Auditeurs libres : Révolution ou régression pour les ENS camerounaises?

ENS

Le système éducatif camerounais est actuellement face à un tournant potentiellement majeur. Les Ecoles Normales Supérieures (ENS) semblent prendre une nouvelle direction en ce qui concerne l’intégration et la formation des futurs enseignants du pays.

L’attrait des auditeurs libres au Cameroun

Comme récemment mis en évidence, certaines ENS du Cameroun, telles que celles de Bertoua et Bambili, ont ouvert leurs portes à des auditeurs libres. Cela signifie que ces établissements sont prêts à former des étudiants sans passer par le traditionnel processus de concours, une étape autrefois considérée comme cruciale pour garantir la qualité de l’enseignement.

La décision a suscité de nombreuses interrogations, surtout lorsque l’on considère les tarifs attractifs proposés.
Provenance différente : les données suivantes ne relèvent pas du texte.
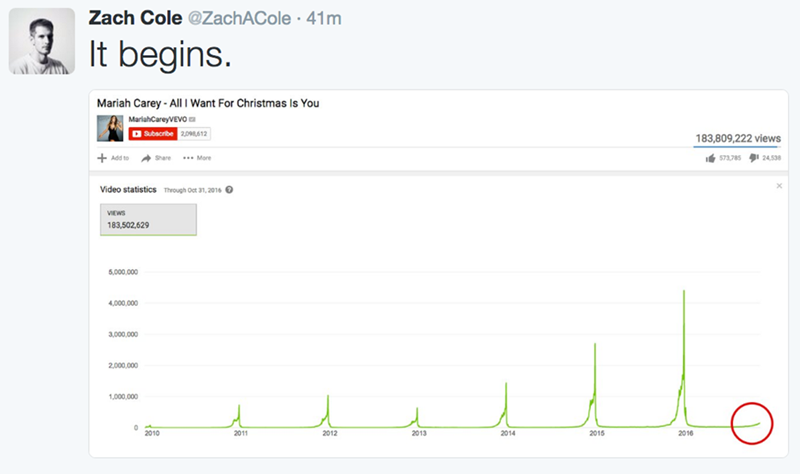800x474 pixels.
Task: Click Zach Cole's profile avatar
Action: [42, 41]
Par exemple, à l’ENS de Bertoua, un auditeur libre paierait quatre fois le montant d’un étudiant admis par concours. Est-ce une stratégie pour générer des revenus supplémentaires pour ces institutions ou y a-t-il une réelle valeur ajoutée pour les étudiants?

Les défis à relever pour l’avenir de l’éducation au Cameroun

Les implications de ces actions sont vastes. Premièrement, il y a le risque que la qualité de l’éducation décline si les critères d’admission ne sont pas strictement respectés. Deuxièmement, si ces auditeurs libres ne sont pas par la suite intégrés dans le système éducatif camerounais, cela pourrait entraîner une augmentation du chômage parmi les jeunes diplômés, exacerbant ainsi les défis socio-économiques auxquels le Cameroun est déjà confronté.

Le site 237online.com a régulièrement mis en évidence les problèmes que rencontre le système éducatif camerounais. Il est essentiel de se demander si les ENS sont en train de s’orienter vers une voie qui pourrait à long terme nuire à l’avenir de l’éducation dans le pays.

Un appel à la réflexion

Il est impératif que le gouvernement camerounais et les responsables des ENS considèrent les implications à long terme de ces actions. L’éducation est un pilier central de toute nation, et tout compromis sur sa qualité pourrait avoir des répercussions durables sur l’avenir du Cameroun.

Chaque étape, chaque décision prise aujourd’hui, façonnera l’avenir de nos enfants et des générations à venir. Espérons que les actions d’aujourd’hui ne compromettent pas les rêves de demain.